2. The second element of the church ground is the unique ground of the locality in which a local church is established and exists—Acts 14:23; Titus 1:5; Rev. 1:11.
3. The third element of the church ground is the reality of the Spirit of oneness, expressing the unique oneness of the universal Body of Christ on the unique ground of locality of a local church—1 John 5:6; John 16:13:
a. By the Spirit of reality, who is the living reality of the Divine Trinity, the oneness of the Body of Christ becomes real and living.
b. Through this Spirit the ground of the church is applied in life and not in legality.

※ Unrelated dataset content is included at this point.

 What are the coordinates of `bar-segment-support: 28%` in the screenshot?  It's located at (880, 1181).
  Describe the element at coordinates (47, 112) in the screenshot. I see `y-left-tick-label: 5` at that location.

c. By this Spirit the genuine ground of the church is linked with the Triune God—Eph. 4:3-6.
B. The church, the organic Body of Christ, is undivided and indivisible; this unique Body is expressed in many local churches in the divine oneness as it is with the Triune God and in the divine nature, element, essence, expression, function, and testimony—Rev. 1:11; John 17:11, 21, 23.
C. The genuine oneness—the oneness according to the nature of God—is an all-inclusive, comprehensive oneness that includes all positive things—Psa. 23:6; 36:8-9; 43:3-4; 84:1-8, 10-12; 92:10; 133:1, 3b:
1. When the oneness is recovered, all the spiritual riches and all the positive things are recovered with it, because they all exist in the oneness—Eph. 4:3; 3:8.
2. All the godly things and all the spiritual riches are ours on the genuine ground of oneness—Deut. 8:7-9; 12:12, 26-28.
3. The genuine oneness is not a partial oneness; it is a great, complete, comprehensive oneness, a oneness in entirety—Psa. 133:1:
a. This oneness, as revealed in Ephesians 4:3-6, includes God the Father, Christ the Lord, and the Spirit as the Giver of life.
b. The all-inclusive oneness gives us access to all positive virtues and attributes—vv. 1-2.
D. We thank and praise the Lord for the vision concerning the destruction of the high places and concerning the recovery and preservation of the genuine, all-inclusive oneness; it is our privilege to know, experience, and enjoy this oneness in the Lord's recovery today—Psa. 133:1, 3b; John 17:21-23; Eph. 4:3-6.